= Sevgi Çağal =

Turkish artist (born 1957)

Sevgi Çağal (born February 17, 1957) is a Turkish painter and sculptor.

==Biography==
Çağal was born on February 17, 1956, in Bursa and grew up in New York City, United States. She was educated in French linguistics at the New York University from 1974 to 1978, from where she received a BA degree. In 1976, Çağal studied history of arts in Paris, France. She completed her education with a MA degree in French linguistics and literature at NYU in 1980.

She moved to Turkey in 1987 and has lived in Istanbul since then. Between 1990 and 1998, Çağal worked in some art workshops of her masters. She opened her own workshop in 1997.

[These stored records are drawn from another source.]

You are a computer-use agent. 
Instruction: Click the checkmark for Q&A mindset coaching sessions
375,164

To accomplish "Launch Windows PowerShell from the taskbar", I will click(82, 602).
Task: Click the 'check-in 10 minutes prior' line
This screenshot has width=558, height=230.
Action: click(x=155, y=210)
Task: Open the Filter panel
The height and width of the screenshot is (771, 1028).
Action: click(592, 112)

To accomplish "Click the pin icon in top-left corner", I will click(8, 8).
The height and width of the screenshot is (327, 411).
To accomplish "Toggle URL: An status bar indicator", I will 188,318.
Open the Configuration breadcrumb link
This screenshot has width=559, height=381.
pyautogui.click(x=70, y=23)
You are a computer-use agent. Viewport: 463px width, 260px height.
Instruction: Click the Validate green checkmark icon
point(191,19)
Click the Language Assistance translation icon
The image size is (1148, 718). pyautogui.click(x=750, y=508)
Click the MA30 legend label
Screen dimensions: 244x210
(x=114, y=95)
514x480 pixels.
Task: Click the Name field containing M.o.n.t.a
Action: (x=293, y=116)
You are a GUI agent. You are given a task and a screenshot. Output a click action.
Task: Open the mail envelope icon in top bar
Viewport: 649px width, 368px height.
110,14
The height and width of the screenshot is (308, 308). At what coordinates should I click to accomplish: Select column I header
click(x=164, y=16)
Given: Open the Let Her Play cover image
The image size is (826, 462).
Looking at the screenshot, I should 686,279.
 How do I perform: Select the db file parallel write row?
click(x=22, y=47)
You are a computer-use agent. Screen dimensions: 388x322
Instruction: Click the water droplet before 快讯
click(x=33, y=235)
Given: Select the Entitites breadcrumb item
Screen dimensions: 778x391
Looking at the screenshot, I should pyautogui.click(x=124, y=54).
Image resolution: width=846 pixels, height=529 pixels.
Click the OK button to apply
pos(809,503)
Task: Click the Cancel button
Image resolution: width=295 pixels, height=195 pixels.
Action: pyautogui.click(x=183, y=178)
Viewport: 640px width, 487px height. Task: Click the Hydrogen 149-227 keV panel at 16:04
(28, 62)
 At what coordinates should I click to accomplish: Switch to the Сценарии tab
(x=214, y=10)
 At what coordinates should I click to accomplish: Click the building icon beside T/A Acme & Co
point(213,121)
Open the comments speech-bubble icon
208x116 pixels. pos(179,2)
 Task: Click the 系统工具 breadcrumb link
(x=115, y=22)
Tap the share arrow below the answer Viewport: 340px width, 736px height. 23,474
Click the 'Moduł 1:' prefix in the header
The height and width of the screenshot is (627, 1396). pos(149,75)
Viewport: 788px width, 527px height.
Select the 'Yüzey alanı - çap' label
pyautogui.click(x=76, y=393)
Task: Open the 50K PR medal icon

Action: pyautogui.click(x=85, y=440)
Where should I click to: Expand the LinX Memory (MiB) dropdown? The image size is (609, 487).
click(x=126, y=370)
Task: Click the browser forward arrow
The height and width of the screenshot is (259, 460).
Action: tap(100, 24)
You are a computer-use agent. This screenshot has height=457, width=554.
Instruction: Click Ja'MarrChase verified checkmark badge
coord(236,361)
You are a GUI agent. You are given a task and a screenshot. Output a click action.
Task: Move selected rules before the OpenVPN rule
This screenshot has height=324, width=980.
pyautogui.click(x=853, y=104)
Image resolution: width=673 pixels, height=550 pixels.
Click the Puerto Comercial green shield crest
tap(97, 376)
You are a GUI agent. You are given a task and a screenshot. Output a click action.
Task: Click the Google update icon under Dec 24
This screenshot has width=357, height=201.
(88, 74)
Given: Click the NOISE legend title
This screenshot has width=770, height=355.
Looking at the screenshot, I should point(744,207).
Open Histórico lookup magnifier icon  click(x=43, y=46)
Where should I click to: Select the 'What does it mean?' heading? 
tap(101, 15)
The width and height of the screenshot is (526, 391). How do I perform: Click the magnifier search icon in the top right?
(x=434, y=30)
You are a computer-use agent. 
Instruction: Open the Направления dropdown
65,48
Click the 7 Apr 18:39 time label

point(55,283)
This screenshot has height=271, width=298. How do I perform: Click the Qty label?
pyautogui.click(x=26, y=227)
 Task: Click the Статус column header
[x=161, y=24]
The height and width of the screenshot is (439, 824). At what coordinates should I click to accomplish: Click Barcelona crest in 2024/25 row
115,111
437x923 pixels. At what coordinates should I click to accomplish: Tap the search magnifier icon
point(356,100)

Her works are recognized by their round forms and vibrant color. They can be found in collections all over in Europe, USA and parts of Asia. Her works are recognized by their sensual, round forms. The previous works consisted of almost magnified detail of organic forms. Detail has always been important to her: she believes the essence of being is hidden in the detail. Apples, tulips and sensuouslandscapes are subjects of her work.
She studied sculpture with Senan Eynullayev Ehedoğlu in 2005 and has been sculpting bronze sculptures since then.
She has had more than forty solo exhibitions in Turkey, Europe and the United States.
She lives and works in İstanbul and teaches painting.